Lesedauer: 6 Minuten

zuerst veröffentlicht in: Gai Dao #89/ Juni 2018

von Simone

In meiner Umgebung wurde kürzlich ein Buch herumgereicht und vielfach gelesen, welches bald 40 Jahre auf dem Buckel hat. Nun ist dies kein Kriterium dafür, dass es sich um ein schlechtes Buch handeln muss – obwohl die Autorin dies im Nachwort selbst und selbstkritisch so sieht. Die Bibel ist beispielsweise auch eine Zusammenstellung von Märchen, die vor 3200 bis 1900 Jahre entstanden sind – und dabei können uns gute Märchen durchaus auch für unser Leben heute etwas sagen. Oder auch nicht. Mensch ließt sie auf jeden Fall immer von der jeweiligen Zeit aus und projiziert Vorstellung auf die Vergangenheit zurück… Im Gegensatz zur Bibel ist Svende Merians Buch nicht patriarchal orientiert, sondern stattdessen klar feministisch positioniert.
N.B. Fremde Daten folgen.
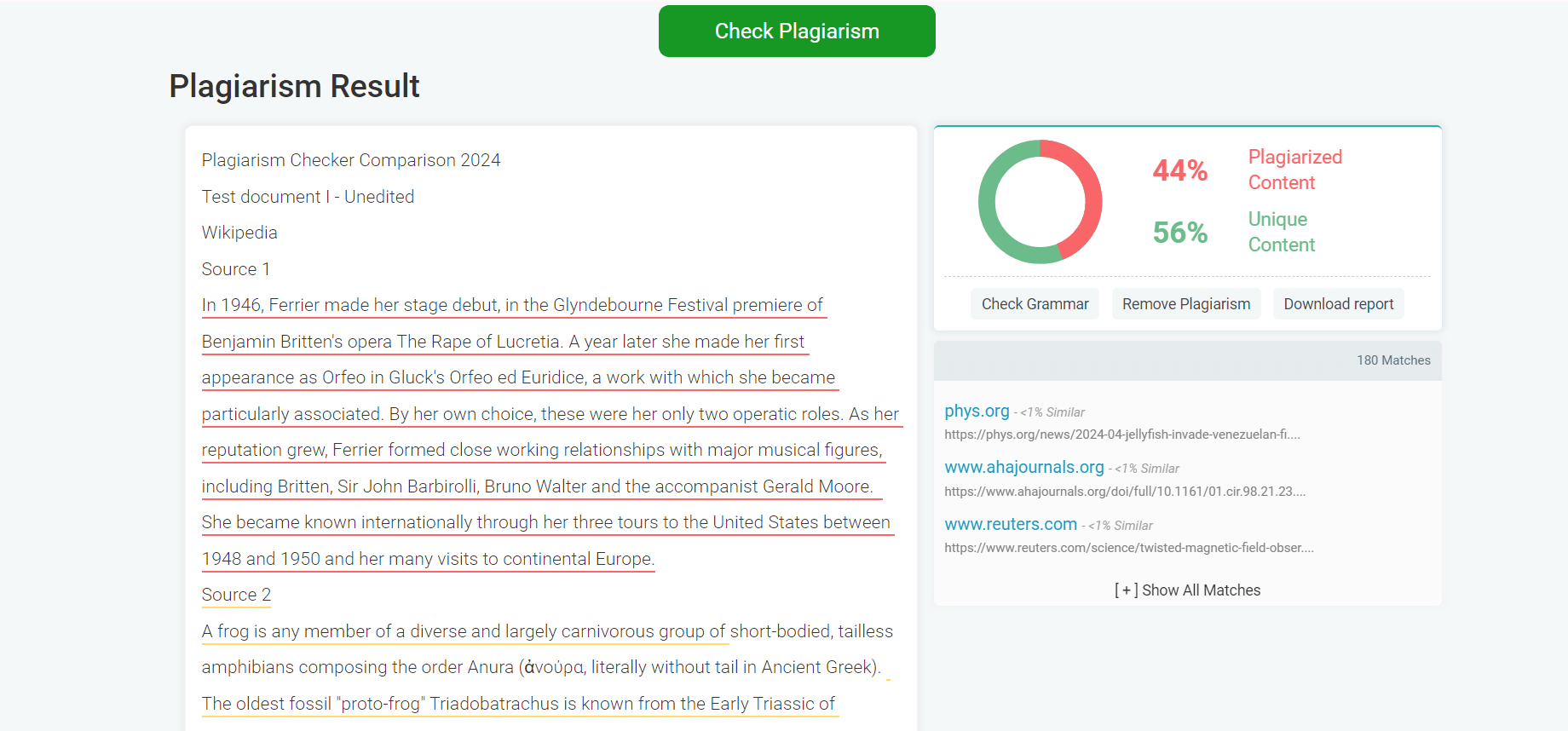
Task: Download the plagiarism report
Action: click(x=1338, y=304)
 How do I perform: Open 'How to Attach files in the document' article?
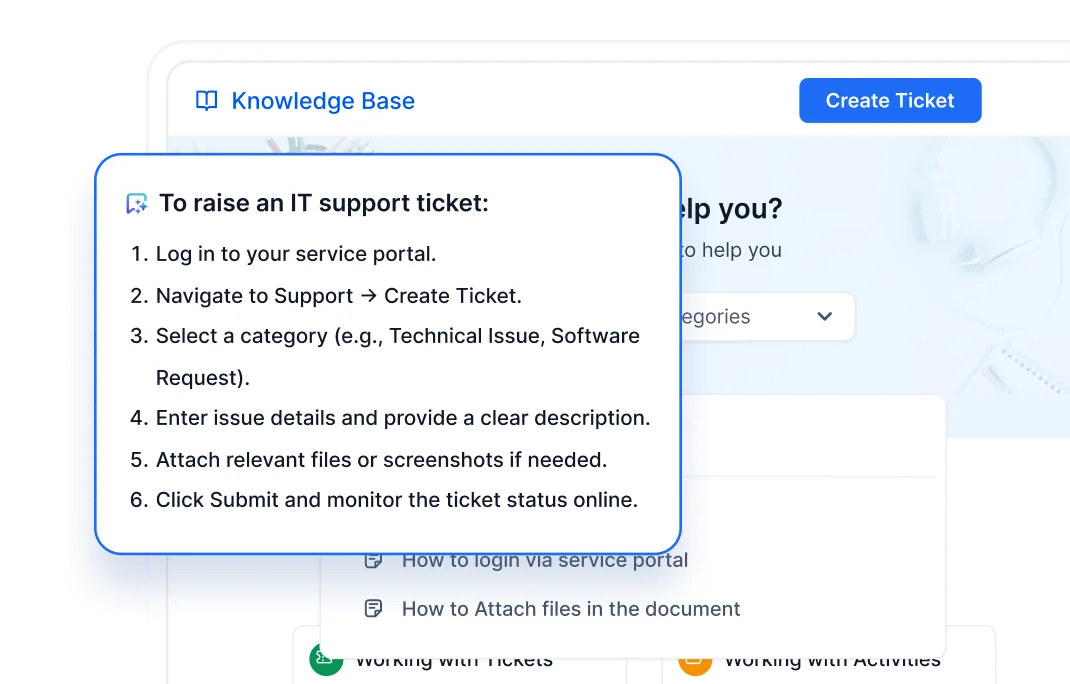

Die Vorstellung vom Märchenprinzen, der kommt und seine Erwählte bis zum Lebensende glücklich macht, hat die junge linke 24-jährige Frau aus Hamburg – wie viele, vielleicht sogar die meisten – in der bürgerlich-kapitalistischen und patriarchalen Gesellschaft des 21. Jahrhunderts nach wie vor verinnerlicht. Und das trotz fünf Jahren Frauengruppe und diversen, zweifellos richtig beschissenen Erfahrungen mit Typen von denen sie sexuell ausgebeutet, dumm gemacht und abhängig gehalten wurde.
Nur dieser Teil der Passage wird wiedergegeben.